Exactly how much has changed in the last 20 years?
I co-teach a 20th century history & literature class and, from time to time, my colleague and I disagree about Puritanism or wartime ethics (or what have you) and the students become noticeably uncomfortable. These are not exactly arguments, mind you, but mere exchanges of disagreement that go back and forth a few times before we move on. No raised voices, no name calling, no mocking laughter. Earlier in the year, I overheard one student nervously whisper “Awkward!” to the student beside her after my colleague and I bantered for thirty seconds about something about which we did not see eye to eye.
While we ought to laugh at the squeamish sensitivity lately arisen in academia (which this week ruled sombreros at a tequila-themed birthday party an act of ethnic stereotyping which required “safe places” and counseling for all those offended), I suspect that classical Christian schools are not entirely exempt from contributing to this broader cultural problem. Many classical Christian schools are ecumenically-minded and ecumenically-staffed institutions, which means students will figure out that while the theology teacher and the literature teacher agree on the trivium and Homer, they might very well disagree about the Eucharist, the atonement, eschatology, and so forth. It probably won’t benefit the student body to see an Anglican teacher and a Presbyterian teacher publically debating the Lord’s Supper, but neither can a Christian institution treat disagreement among the faculty as some kind of shameful secret.
Classical education does not prize novelty, but imitation. All things are taught through submission and imitation of the masters. We cannot expect our students to graduate, go off to Babylon U and begin winsomely debating atheism, relativism, and nihilism with their peers and profs if they have never seen such behavior modeled. How do mature adults disagree over intellectual matters? It is not enough to tell the students to “be respectful of others.” How is respect shown? How does one gracefully counter an argument which is utter nonsense? How does one tactfully concede a point without giving away the farm? Would students be well served watching one of their respected teachers get their lunch eaten in a debate, given that everyone is bound to have their lunch eaten at some point or another?
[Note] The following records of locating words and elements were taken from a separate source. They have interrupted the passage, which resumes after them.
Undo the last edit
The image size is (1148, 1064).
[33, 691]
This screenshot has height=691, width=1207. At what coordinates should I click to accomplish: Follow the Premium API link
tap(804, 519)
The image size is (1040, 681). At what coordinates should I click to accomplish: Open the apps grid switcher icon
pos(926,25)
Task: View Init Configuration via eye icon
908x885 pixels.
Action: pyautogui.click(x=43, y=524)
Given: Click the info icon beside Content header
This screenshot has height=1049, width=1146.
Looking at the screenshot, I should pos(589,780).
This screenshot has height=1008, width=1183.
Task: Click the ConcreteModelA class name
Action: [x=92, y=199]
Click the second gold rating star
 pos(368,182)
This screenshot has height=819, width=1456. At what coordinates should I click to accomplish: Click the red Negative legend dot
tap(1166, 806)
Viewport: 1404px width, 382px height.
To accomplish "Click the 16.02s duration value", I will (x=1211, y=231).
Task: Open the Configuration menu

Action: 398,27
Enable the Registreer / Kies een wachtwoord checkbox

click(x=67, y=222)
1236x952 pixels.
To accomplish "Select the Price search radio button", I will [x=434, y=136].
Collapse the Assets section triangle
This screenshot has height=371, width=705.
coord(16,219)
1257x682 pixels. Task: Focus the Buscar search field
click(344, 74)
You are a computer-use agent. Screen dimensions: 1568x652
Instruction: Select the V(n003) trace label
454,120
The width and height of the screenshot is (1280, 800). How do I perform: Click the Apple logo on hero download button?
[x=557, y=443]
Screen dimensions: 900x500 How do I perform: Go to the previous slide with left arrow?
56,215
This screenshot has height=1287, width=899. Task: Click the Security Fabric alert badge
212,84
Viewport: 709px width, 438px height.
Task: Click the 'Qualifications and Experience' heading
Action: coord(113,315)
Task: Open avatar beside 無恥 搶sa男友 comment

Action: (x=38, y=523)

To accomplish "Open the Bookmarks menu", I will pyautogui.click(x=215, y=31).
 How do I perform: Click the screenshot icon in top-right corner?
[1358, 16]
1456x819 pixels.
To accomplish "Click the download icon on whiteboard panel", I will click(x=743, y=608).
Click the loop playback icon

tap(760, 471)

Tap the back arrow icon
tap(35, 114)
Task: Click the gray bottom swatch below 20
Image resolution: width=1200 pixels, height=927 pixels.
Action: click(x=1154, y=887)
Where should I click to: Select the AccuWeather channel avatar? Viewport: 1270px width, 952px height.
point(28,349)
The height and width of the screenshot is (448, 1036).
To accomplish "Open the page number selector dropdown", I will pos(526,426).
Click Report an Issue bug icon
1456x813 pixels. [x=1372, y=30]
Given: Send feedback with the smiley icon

More importantly, watching teachers disagree stands to normalize disagreement, friction, and professional tension; these aspects of living in a diverse society should not seem monstrous, taboo. If our students think friction and disagreement as some sort of monster, once they are on their own two feet, they will be more likely to cave to whatever cultural movement is the most intimidating— because such a move will avoid the most friction.